(Entries showing where items appear)
★ ★ ★ ★ ★ ★ ★
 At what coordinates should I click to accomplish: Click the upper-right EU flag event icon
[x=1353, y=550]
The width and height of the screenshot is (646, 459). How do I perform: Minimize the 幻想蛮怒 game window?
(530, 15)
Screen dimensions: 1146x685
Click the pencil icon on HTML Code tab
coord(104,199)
★ ★ ★ ★ ★ ★ ★
What you need to do
Rewrite all of the records above, keeping every line, requests included, but scale the x and y coordinates in the answers by 2.3 and round each result to a whole number, with halves going up. Leave every number in the requests as it is.

Solution to the exercise
 At what coordinates should I click to accomplish: Click the upper-right EU flag event icon
[x=3112, y=1265]
The width and height of the screenshot is (646, 459). How do I perform: Minimize the 幻想蛮怒 game window?
(1219, 35)
Screen dimensions: 1146x685
Click the pencil icon on HTML Code tab
coord(239,458)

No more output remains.